#### About this task
Look at the entries below and restate word for word the lines from the first through the one that has "Viewport: 376px width, 213px height.".

==== Source records ====

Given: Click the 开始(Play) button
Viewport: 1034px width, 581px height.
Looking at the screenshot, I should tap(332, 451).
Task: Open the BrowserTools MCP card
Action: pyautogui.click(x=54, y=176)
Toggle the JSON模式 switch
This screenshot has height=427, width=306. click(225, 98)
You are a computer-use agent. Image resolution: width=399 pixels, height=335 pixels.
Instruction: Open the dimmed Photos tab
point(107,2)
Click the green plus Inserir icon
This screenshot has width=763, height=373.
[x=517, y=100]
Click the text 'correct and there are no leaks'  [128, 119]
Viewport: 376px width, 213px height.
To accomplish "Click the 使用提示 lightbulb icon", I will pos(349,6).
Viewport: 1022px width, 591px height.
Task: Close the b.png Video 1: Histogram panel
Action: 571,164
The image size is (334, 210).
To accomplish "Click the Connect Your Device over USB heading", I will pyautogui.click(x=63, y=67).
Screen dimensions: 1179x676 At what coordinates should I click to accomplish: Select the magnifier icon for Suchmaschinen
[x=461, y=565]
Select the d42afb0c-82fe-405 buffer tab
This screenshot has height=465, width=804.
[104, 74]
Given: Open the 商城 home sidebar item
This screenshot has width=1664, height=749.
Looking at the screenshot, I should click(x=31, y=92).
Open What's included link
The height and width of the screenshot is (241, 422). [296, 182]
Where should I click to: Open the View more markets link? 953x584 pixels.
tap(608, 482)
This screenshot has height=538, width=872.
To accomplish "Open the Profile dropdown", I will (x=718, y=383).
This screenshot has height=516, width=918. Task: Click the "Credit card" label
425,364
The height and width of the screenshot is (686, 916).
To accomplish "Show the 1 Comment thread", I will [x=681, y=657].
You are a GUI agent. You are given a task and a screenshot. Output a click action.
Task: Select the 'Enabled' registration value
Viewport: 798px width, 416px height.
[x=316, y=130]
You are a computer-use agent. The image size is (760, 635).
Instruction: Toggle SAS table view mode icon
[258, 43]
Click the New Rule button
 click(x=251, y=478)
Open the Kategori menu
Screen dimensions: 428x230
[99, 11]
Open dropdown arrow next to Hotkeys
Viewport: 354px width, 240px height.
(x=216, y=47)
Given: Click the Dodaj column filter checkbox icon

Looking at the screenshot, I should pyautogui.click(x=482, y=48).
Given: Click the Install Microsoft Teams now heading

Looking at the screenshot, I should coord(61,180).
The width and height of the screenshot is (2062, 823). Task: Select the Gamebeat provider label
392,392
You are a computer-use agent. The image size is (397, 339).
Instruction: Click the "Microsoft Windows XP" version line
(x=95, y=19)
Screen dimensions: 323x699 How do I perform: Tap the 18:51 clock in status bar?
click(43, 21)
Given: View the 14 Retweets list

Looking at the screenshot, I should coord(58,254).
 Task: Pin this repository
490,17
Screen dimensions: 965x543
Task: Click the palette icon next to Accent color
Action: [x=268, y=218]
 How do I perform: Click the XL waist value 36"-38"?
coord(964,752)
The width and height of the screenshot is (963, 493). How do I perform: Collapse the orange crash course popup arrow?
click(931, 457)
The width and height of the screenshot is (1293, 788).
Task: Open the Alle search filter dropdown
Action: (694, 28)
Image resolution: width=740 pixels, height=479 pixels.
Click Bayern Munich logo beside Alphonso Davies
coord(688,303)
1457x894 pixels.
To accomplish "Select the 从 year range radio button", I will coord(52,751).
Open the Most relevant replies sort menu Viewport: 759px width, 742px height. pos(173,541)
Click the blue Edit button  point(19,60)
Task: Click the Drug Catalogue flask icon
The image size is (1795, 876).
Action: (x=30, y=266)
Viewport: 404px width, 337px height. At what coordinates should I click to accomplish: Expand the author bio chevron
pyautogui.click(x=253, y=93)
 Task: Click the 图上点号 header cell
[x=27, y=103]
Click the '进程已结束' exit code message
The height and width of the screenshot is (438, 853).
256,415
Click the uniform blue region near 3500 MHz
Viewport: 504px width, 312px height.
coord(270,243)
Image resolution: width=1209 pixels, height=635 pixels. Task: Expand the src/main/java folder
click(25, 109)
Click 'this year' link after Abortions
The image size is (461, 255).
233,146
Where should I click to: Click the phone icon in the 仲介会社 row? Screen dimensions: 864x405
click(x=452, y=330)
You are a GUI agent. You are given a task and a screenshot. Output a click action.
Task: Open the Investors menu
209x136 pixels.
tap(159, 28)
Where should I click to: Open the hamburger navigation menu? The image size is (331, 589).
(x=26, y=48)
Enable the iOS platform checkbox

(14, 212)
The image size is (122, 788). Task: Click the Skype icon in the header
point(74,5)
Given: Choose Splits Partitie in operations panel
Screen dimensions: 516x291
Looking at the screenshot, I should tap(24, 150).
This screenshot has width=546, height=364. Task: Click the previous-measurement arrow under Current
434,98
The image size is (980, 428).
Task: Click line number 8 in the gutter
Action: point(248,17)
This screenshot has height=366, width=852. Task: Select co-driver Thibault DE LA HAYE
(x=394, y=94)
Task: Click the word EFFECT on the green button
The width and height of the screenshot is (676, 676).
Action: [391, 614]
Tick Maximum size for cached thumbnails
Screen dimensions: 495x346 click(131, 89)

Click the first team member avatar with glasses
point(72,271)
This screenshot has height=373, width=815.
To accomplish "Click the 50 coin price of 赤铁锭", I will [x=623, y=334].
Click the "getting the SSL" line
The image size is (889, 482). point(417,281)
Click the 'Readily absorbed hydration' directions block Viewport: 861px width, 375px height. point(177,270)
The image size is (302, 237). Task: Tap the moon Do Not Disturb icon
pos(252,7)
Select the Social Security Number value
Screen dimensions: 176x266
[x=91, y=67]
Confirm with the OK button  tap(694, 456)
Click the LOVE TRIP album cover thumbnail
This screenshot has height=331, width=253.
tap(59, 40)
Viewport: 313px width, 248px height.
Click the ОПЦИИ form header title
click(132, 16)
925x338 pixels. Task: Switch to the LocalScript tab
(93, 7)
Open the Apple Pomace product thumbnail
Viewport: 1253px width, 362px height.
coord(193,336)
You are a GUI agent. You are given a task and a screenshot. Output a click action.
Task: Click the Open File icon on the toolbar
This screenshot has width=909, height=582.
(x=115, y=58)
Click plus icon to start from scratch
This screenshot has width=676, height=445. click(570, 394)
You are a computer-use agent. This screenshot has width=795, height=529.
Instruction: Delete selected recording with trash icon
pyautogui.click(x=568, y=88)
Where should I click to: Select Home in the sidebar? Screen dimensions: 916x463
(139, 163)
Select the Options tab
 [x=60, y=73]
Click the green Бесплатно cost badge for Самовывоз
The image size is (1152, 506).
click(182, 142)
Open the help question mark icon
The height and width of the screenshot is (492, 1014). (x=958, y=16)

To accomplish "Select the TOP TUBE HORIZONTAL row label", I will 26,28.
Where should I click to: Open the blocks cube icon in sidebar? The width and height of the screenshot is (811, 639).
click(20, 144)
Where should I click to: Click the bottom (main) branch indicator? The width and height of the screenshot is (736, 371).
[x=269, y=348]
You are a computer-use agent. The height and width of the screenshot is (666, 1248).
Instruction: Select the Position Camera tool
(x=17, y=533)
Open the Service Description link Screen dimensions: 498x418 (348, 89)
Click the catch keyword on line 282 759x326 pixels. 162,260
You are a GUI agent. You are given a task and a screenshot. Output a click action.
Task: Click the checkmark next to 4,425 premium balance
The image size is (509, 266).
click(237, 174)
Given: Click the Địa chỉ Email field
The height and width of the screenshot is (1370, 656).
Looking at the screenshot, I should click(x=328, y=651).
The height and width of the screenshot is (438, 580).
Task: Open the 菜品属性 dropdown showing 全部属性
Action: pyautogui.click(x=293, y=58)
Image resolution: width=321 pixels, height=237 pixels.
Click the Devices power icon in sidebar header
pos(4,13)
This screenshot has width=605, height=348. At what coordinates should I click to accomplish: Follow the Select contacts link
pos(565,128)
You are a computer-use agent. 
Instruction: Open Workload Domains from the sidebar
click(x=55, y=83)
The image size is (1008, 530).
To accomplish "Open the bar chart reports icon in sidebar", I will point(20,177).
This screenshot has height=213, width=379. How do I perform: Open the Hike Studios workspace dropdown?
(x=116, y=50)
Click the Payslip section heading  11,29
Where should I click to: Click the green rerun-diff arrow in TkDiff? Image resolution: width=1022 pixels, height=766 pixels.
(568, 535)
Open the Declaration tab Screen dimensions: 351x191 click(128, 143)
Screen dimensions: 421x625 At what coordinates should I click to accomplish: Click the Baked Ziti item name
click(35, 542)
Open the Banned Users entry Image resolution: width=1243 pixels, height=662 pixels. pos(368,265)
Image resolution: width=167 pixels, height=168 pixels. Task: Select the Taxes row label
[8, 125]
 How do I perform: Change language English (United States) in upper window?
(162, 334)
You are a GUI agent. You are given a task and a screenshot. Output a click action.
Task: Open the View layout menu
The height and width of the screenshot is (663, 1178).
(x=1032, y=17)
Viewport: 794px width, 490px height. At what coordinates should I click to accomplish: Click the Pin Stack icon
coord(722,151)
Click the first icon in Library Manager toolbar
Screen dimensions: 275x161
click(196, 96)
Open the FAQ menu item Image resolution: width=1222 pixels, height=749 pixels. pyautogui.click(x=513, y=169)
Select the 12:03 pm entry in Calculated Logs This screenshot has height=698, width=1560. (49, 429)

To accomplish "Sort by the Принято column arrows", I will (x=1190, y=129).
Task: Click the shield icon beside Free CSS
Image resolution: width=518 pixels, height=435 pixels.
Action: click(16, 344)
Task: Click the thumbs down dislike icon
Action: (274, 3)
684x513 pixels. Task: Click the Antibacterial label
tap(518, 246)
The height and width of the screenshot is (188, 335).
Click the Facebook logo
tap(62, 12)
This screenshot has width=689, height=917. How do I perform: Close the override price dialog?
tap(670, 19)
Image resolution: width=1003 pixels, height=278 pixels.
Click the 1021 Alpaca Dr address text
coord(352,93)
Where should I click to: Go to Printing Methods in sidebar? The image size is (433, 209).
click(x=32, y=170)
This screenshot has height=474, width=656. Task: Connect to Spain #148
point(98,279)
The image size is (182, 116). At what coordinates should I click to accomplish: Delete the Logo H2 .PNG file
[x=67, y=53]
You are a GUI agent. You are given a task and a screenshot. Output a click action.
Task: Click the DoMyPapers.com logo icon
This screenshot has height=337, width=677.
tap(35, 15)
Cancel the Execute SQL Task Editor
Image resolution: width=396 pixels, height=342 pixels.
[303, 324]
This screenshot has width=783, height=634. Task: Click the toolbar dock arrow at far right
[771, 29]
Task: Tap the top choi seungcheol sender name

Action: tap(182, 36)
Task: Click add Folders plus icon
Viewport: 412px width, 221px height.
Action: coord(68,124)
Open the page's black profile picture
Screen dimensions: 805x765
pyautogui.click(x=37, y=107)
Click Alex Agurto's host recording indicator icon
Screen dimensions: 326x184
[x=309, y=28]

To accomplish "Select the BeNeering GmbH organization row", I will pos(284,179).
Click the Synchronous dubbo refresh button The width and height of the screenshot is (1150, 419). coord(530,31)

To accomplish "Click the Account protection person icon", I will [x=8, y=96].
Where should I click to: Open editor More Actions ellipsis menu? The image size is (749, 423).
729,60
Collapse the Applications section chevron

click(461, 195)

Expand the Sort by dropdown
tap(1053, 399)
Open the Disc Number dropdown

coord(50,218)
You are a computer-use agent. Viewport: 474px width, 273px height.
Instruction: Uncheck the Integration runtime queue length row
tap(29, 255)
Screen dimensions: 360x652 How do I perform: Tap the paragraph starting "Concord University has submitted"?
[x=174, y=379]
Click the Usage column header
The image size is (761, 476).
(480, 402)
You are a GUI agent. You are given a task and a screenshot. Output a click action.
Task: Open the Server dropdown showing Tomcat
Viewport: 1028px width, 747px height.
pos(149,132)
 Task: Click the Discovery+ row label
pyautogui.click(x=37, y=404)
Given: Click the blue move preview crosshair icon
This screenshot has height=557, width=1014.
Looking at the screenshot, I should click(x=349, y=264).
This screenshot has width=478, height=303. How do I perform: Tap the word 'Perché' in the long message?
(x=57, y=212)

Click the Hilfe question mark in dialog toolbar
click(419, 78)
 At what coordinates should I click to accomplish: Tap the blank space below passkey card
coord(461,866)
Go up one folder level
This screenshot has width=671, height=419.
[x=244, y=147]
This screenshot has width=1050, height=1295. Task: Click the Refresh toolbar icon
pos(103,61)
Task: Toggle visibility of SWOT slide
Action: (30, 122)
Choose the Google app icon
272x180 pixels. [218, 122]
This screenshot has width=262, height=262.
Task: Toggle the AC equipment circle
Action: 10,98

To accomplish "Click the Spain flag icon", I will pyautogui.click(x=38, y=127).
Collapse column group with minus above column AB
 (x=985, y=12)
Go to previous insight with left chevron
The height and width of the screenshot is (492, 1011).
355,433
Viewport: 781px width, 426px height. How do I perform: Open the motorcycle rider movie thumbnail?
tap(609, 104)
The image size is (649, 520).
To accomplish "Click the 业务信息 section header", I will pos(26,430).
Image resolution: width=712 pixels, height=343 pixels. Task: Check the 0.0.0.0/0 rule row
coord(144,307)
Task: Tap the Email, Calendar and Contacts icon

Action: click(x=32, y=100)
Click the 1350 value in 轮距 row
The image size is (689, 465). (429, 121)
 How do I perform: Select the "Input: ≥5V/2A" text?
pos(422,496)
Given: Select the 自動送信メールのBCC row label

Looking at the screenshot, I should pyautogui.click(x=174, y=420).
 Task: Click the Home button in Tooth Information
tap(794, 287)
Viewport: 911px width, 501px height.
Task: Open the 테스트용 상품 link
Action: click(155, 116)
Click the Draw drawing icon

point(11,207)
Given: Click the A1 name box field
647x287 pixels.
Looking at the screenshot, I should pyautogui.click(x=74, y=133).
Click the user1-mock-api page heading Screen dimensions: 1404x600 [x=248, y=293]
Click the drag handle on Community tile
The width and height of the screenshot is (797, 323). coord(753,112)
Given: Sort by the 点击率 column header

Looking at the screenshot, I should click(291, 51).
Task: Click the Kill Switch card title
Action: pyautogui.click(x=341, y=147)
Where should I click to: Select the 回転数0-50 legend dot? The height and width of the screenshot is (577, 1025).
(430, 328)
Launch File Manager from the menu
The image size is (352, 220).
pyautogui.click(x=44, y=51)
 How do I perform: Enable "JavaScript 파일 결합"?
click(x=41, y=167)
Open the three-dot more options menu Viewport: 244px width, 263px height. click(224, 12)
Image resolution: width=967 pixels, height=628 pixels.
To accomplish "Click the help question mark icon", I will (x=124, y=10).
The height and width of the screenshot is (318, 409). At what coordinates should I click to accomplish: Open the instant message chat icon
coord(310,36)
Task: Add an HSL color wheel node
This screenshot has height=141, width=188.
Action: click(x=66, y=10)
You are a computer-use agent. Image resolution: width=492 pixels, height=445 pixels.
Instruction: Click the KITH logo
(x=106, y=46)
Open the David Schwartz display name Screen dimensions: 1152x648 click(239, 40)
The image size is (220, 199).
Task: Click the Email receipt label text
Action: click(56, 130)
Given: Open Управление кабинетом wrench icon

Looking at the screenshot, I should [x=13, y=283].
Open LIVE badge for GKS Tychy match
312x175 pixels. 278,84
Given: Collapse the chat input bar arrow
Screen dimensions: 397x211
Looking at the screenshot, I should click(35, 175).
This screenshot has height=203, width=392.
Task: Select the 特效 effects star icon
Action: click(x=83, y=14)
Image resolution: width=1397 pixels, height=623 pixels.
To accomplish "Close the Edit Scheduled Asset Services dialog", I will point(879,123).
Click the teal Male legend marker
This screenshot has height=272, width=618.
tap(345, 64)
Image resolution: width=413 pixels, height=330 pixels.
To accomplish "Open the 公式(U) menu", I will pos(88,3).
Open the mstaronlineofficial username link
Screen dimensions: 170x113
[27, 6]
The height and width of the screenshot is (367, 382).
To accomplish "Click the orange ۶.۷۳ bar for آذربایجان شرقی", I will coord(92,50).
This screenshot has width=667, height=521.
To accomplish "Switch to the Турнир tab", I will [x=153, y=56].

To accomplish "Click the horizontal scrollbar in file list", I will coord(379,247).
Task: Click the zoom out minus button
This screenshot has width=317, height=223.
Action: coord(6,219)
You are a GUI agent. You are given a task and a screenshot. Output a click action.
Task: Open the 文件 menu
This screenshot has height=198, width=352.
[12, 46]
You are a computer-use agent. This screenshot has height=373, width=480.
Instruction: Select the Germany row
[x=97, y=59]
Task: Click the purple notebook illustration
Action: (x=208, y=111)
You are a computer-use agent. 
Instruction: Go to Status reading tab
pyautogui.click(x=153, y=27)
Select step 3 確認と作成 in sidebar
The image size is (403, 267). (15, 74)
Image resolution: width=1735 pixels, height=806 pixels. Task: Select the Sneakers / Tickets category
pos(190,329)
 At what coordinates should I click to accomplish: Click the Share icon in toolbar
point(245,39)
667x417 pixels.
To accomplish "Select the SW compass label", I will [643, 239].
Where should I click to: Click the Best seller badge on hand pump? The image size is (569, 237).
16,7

====

#### Solution to the exercise
Given: Click the 开始(Play) button
Viewport: 1034px width, 581px height.
Looking at the screenshot, I should tap(332, 451).
Task: Open the BrowserTools MCP card
Action: pyautogui.click(x=54, y=176)
Toggle the JSON模式 switch
This screenshot has height=427, width=306. click(225, 98)
You are a computer-use agent. Image resolution: width=399 pixels, height=335 pixels.
Instruction: Open the dimmed Photos tab
point(107,2)
Click the green plus Inserir icon
This screenshot has width=763, height=373.
[x=517, y=100]
Click the text 'correct and there are no leaks'  [128, 119]
Viewport: 376px width, 213px height.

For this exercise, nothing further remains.